In this edition, we catch up with Amanda Baltazar, a freelance writer for a variety of trade publications.
Amanda writes about nearly everything -- except perhaps politics. A few of her trade and industry specialties include restaurants, food, beverages, retail, and health. She also writes essays for consumer publications. You can view more about her on her website: www.chaterink.com.
Amanda, for those not familiar with your work, can you tell us a little about the topics you cover?
I write almost exclusively for B2B magazines, focusing on food/beverages/restaurants/bars and retail.
You’ve used ProfNet for a long time, so I’m sure you've gotten a lot of replies to your queries over the years. What are PR pros doing right – and what are they getting wrong?
There’s not really a formula for this, but when PRs write to ask who I’m writing for, I don’t have the time to write back if I’ve been inundated with responses, so that may lose them a placement for that article.
Some PRs take too long in their initial email to get to the information I need, with paragraphs of irrelevant detail before actually answering my pitch; and some don’t provide enough information for me to figure out if the pitch is relevant.
On the plus side, some PRs seem to read my mind and send the perfect amount of detail, and are to the point. They even include links in case I need to research more before contacting them back.
Another winner is when PRs say they can put me in touch with their client within X number of days (or whatever) so I’m confident they’ll actually come through, and some go above and beyond, offering up their client who also knows a certain other person that they could probably get on the phone, too.
Is there anything PRs can do to set themselves apart from other respondents?
Follow-ups help. Sometimes I go through my responses and contact the five (or however many) PRs for sources, but at some point one or more may fall through. If someone happens to follow up at around that time, I may just contact that PR rather than rake through the whole list again. The offer of artwork can often seal a deal, too.
Are you open to cold calls/pitches?

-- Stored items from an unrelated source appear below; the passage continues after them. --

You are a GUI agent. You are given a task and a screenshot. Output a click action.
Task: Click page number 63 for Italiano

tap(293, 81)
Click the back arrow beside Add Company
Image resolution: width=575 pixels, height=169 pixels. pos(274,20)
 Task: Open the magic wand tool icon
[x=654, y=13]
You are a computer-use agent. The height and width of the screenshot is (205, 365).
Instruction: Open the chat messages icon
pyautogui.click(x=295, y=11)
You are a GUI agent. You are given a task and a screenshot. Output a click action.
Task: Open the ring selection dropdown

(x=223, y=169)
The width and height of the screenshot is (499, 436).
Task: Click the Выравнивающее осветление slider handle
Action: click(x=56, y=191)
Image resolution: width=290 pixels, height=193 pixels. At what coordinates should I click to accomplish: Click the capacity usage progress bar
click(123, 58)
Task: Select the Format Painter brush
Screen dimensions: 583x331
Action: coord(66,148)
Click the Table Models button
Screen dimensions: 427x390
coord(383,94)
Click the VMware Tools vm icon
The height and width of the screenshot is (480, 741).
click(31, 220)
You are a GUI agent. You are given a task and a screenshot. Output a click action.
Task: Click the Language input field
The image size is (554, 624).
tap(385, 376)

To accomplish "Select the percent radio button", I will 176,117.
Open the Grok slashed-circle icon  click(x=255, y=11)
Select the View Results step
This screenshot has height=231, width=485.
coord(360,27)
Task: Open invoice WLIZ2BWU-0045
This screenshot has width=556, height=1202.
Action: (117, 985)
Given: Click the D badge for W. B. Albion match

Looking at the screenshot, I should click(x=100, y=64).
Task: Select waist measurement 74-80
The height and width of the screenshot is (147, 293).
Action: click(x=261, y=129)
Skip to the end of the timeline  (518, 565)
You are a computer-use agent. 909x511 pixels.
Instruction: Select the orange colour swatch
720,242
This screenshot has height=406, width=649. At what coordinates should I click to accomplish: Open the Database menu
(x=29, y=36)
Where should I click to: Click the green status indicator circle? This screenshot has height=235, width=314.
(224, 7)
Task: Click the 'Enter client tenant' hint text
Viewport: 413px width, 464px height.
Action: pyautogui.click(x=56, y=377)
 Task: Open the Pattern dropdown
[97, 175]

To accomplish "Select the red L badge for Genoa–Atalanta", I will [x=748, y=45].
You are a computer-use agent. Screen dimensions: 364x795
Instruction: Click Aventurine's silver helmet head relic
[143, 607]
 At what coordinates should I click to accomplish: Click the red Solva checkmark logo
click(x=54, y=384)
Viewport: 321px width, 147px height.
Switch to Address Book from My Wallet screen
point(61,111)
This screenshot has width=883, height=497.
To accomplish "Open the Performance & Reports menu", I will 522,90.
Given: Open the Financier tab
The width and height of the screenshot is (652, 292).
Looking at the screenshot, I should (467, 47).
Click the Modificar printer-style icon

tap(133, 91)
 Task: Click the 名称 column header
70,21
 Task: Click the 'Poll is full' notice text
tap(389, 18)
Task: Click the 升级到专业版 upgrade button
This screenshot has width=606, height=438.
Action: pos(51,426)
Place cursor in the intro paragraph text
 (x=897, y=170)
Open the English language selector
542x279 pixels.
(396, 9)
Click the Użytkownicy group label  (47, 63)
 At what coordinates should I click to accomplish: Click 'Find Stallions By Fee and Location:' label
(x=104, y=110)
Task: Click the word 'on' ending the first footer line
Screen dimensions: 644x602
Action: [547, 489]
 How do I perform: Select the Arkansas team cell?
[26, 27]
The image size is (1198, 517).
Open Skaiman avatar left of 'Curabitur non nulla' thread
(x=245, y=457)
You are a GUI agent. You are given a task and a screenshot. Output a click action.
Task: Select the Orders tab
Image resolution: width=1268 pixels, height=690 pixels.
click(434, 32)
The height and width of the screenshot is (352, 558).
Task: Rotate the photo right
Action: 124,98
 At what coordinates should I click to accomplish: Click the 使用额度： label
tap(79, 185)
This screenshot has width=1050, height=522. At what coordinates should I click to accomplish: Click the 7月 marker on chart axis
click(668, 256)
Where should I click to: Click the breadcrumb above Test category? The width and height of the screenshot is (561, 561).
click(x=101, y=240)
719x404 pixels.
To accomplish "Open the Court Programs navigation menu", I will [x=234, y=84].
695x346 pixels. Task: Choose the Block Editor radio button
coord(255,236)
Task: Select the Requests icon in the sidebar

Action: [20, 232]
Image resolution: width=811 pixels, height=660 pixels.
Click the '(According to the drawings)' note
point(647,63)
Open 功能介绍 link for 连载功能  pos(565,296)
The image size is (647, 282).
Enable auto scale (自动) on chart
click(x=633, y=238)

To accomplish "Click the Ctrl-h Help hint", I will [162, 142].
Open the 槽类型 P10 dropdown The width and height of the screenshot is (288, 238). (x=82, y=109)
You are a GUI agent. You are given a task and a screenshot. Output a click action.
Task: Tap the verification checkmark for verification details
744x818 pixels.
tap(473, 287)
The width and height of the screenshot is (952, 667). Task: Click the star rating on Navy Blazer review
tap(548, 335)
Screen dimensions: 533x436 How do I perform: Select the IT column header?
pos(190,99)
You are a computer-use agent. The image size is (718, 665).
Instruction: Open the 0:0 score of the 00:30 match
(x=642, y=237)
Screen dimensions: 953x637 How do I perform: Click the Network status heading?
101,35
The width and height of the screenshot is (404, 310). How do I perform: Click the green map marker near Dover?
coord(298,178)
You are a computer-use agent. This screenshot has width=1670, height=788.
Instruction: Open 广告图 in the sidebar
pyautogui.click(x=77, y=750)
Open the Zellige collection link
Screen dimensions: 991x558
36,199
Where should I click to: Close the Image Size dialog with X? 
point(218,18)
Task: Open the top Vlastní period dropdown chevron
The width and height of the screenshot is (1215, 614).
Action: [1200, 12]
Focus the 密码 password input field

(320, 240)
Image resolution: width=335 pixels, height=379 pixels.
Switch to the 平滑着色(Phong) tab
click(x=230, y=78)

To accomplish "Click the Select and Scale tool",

If so, what are your guidelines for those?
No, I’m not a fan of these because I am never short of material for story ideas.
Do you use social media, either to connect with people or to promote your articles?
No, but I have a personal list of sources I sometimes contact for stories.
What’s your favorite or most memorable story you’ve written?
I don’t have a favorite but I do have favorite sources, who I have developed a relationship with over years. Or other sources that I have just met and we have an amazing conversation. As someone who works from home, those connections go a long way towards making this job memorable.
Anything else you’d like to add about how sources can best work with you?
Every now and then a source is a dud and it’s usually not because he or she doesn’t know their topic. They just can’t explain it. I had this happen recently and I was pretty sure the guy had some fascinating things to tell me about his kitchen but I just couldn’t get the details out of him and ended up not including him in the story. I asked the PR for someone else from the restaurant, but unfortunately he was unable to make it happen. The key is for PRs to make sure their source is personable and can speak eloquently about the topic.